- _A block of data_:
_ _ _

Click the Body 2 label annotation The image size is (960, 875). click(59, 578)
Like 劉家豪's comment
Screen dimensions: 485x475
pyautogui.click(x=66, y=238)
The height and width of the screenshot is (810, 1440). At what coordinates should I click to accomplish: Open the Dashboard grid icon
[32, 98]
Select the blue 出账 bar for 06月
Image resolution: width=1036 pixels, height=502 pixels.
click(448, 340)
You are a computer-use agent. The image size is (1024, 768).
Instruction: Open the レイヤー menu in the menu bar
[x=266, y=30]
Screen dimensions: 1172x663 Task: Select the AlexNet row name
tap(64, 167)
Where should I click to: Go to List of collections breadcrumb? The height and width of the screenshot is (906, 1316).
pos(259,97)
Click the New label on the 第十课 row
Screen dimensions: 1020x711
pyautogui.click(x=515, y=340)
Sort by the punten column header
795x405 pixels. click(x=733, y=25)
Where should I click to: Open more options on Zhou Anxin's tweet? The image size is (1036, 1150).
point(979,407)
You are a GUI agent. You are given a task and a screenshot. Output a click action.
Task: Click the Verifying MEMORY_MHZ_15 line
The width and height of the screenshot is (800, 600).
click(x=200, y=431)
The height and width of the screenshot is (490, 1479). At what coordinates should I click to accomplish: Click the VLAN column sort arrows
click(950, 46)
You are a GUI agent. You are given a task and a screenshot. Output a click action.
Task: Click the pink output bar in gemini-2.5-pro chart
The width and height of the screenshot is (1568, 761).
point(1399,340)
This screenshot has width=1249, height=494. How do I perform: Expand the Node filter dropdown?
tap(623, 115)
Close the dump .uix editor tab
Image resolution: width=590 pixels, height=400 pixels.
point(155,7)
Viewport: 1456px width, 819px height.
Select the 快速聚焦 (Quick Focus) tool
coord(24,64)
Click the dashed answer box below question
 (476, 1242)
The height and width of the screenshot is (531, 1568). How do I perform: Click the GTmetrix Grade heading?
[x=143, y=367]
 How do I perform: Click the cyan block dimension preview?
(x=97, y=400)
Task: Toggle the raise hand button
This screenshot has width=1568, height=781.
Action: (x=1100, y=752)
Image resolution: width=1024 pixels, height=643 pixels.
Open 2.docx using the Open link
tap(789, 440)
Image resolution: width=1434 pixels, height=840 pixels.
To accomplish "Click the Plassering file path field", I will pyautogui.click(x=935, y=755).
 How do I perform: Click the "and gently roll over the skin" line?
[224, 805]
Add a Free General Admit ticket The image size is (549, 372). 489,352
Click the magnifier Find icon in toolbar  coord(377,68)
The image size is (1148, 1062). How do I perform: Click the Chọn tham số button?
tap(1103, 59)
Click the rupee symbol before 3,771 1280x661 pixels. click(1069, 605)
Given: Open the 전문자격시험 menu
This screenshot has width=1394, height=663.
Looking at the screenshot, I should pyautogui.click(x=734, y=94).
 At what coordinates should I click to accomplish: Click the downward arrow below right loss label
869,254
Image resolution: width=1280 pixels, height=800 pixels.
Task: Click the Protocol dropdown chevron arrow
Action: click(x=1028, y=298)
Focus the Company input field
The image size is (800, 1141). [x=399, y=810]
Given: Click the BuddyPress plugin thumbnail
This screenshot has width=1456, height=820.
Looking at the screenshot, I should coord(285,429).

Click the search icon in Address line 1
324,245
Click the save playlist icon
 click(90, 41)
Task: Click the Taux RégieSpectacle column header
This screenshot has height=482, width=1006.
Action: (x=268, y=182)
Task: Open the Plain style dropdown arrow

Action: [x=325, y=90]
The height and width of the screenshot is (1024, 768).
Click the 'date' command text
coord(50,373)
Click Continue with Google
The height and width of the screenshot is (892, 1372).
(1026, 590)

_ _ _

- _Given exercise_: Print every line of the records above without any changes.

- _Exercise solution_:
Click the Body 2 label annotation The image size is (960, 875). click(59, 578)
Like 劉家豪's comment
Screen dimensions: 485x475
pyautogui.click(x=66, y=238)
The height and width of the screenshot is (810, 1440). At what coordinates should I click to accomplish: Open the Dashboard grid icon
[32, 98]
Select the blue 出账 bar for 06月
Image resolution: width=1036 pixels, height=502 pixels.
click(448, 340)
You are a computer-use agent. The image size is (1024, 768).
Instruction: Open the レイヤー menu in the menu bar
[x=266, y=30]
Screen dimensions: 1172x663 Task: Select the AlexNet row name
tap(64, 167)
Where should I click to: Go to List of collections breadcrumb? The height and width of the screenshot is (906, 1316).
pos(259,97)
Click the New label on the 第十课 row
Screen dimensions: 1020x711
pyautogui.click(x=515, y=340)
Sort by the punten column header
795x405 pixels. click(x=733, y=25)
Where should I click to: Open more options on Zhou Anxin's tweet? The image size is (1036, 1150).
point(979,407)
You are a GUI agent. You are given a task and a screenshot. Output a click action.
Task: Click the Verifying MEMORY_MHZ_15 line
The width and height of the screenshot is (800, 600).
click(x=200, y=431)
The height and width of the screenshot is (490, 1479). At what coordinates should I click to accomplish: Click the VLAN column sort arrows
click(950, 46)
You are a GUI agent. You are given a task and a screenshot. Output a click action.
Task: Click the pink output bar in gemini-2.5-pro chart
The width and height of the screenshot is (1568, 761).
point(1399,340)
This screenshot has width=1249, height=494. How do I perform: Expand the Node filter dropdown?
tap(623, 115)
Close the dump .uix editor tab
Image resolution: width=590 pixels, height=400 pixels.
point(155,7)
Viewport: 1456px width, 819px height.
Select the 快速聚焦 (Quick Focus) tool
coord(24,64)
Click the dashed answer box below question
 (476, 1242)
The height and width of the screenshot is (531, 1568). How do I perform: Click the GTmetrix Grade heading?
[x=143, y=367]
 How do I perform: Click the cyan block dimension preview?
(x=97, y=400)
Task: Toggle the raise hand button
This screenshot has width=1568, height=781.
Action: (x=1100, y=752)
Image resolution: width=1024 pixels, height=643 pixels.
Open 2.docx using the Open link
tap(789, 440)
Image resolution: width=1434 pixels, height=840 pixels.
To accomplish "Click the Plassering file path field", I will pyautogui.click(x=935, y=755).
 How do I perform: Click the "and gently roll over the skin" line?
[224, 805]
Add a Free General Admit ticket The image size is (549, 372). 489,352
Click the magnifier Find icon in toolbar  coord(377,68)
The image size is (1148, 1062). How do I perform: Click the Chọn tham số button?
tap(1103, 59)
Click the rupee symbol before 3,771 1280x661 pixels. click(1069, 605)
Given: Open the 전문자격시험 menu
This screenshot has width=1394, height=663.
Looking at the screenshot, I should pyautogui.click(x=734, y=94).
 At what coordinates should I click to accomplish: Click the downward arrow below right loss label
869,254
Image resolution: width=1280 pixels, height=800 pixels.
Task: Click the Protocol dropdown chevron arrow
Action: click(x=1028, y=298)
Focus the Company input field
The image size is (800, 1141). [x=399, y=810]
Given: Click the BuddyPress plugin thumbnail
This screenshot has width=1456, height=820.
Looking at the screenshot, I should coord(285,429).

Click the search icon in Address line 1
324,245
Click the save playlist icon
 click(90, 41)
Task: Click the Taux RégieSpectacle column header
This screenshot has height=482, width=1006.
Action: (x=268, y=182)
Task: Open the Plain style dropdown arrow

Action: [x=325, y=90]
The height and width of the screenshot is (1024, 768).
Click the 'date' command text
coord(50,373)
Click Continue with Google
The height and width of the screenshot is (892, 1372).
(1026, 590)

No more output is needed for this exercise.